Muslim communities at the Centre of the crisis are themselves non massive, bisected as they necessarily are by hostilities of category and gender, and by political struggles. At the same clip the issues raised do non be merely in a meta-realm of rule: they work their manner through the cloudy universe of political relations, in this instance the complexnesss of international political relations every bit good as the ward by ward, constituency by constituency jobs of Labour politicians. However, there is a cardinal inquiry at the bosom of the Rushdie matter, and it concerns the possibilities and bounds of pluralism

in a complex society. Let 's take as an illustration the inquiry of spiritual instruction in schools: the authorities by take a firm standing under the 1988 Education Reform Act that there should be a day-to-day act of Christian worship in kept up schools is in consequence asseverating the centrality of the Christian tradition to, in Mrs Thatcher 's words, 'our national heritage ' - 'For centuries it has been our really life-blood ' . Peoples with other religions and civilizations are ever, of class, welcome in 'our land ' , but their beliefs can merely, by deduction, of all time hope to hold a secondary place in relation to 'ours'.4 Labour, nevertheless, accepts a less massive position of our spiritual yesteryear and nowadays. As a consequence it seems prepared to back up the rule of state-funding of separate 'fundamentalist ' Muslim schools. There is a certain multi-cultural principle in this: if Anglican, Jewish and Roman Catholic schools are supported by the province, there seems no logic in non back uping the schools of other religions as good.

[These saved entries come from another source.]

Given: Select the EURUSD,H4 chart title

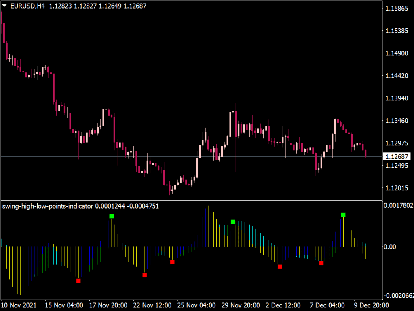Looking at the screenshot, I should pyautogui.click(x=27, y=6).
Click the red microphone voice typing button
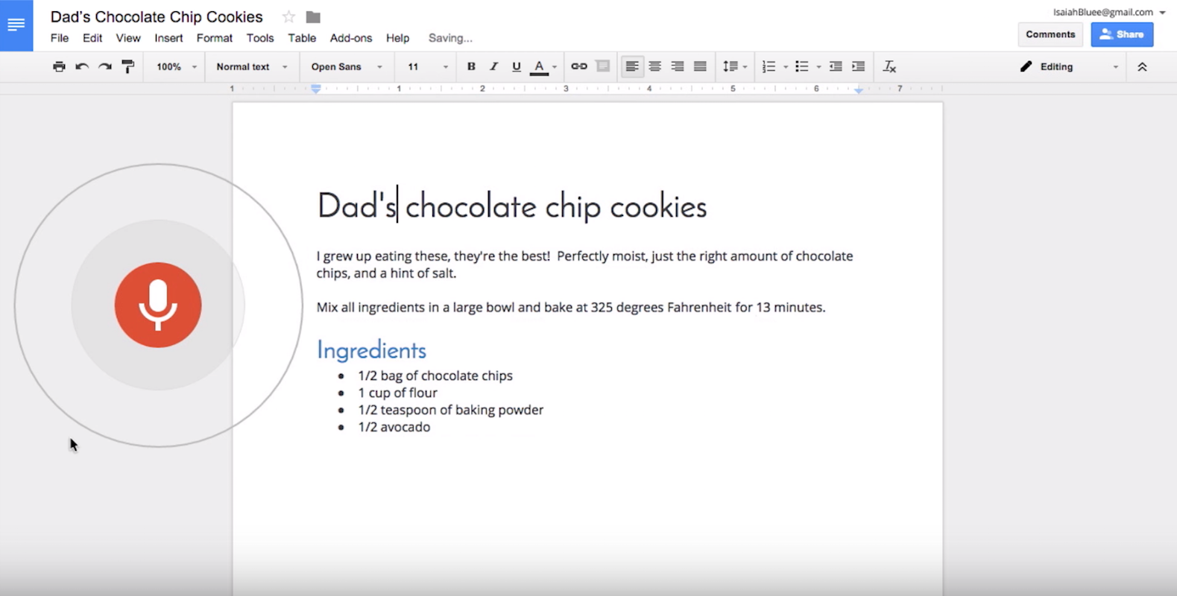Screen dimensions: 1177x596 [x=158, y=305]
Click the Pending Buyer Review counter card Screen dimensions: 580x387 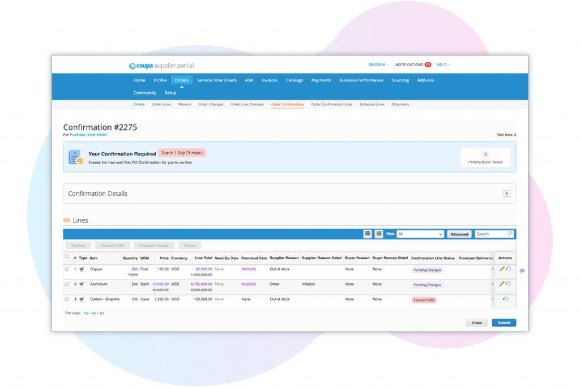click(485, 158)
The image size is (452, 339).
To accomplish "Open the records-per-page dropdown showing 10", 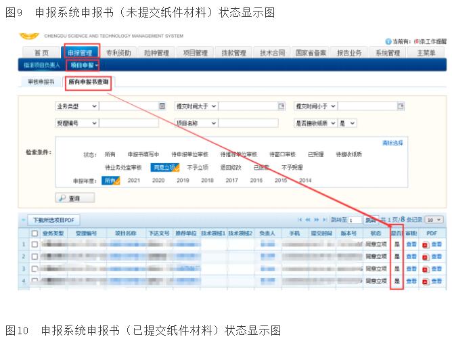I will [434, 220].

But schools transmit cultural values, some of which in the instance of fundamentalists run counter to oft-declared values of the Left. In this instance, the schools will be based on a rule of

sex-segregation which elsewhere Labour opposes. As a missive to the Guardian from Southall Black Sisters put it, 'the Labour Party is prepared to abandon the rule of equality where black adult females are concerned. Alternatively, they deliver us into the custodies of male, conservative and spiritual forces within our communities, who deny us our right to populate as we please'.5 This underlines the danger of

seeing communities as incorporate wholes, instead than as the venue of argument and divisions. Not surprisingly, the 'multi-culturalist ' values of the Labour Party seem every bit likely to do confusion, struggle and misgiving as the explicitly mono-culturalist positions of the Right. It is ironically appropriate that these quandaries should hold been brought to the surface by the publication of, and reaction to, Rushdie 's The Satanic Verses. Not merely was the book written by an 'immigrant ' and about 'immigrants ' , but the book itself, as Malise Ruthven argued on its publication, is about 'changing individualities ' , about the transmutations of individualities that affect migrators who leave the familiar mention points of their fatherland and happen themselves in a topographic point where

the regulations are different, and all the markers have been changed.6 This is non merely the experience of the migrator: the sense of disruption and freak out, of the regulations of the game subtly altering, of the co-existence within us of conflicting demands, desires and individualities, is going a major cultural experience for us all.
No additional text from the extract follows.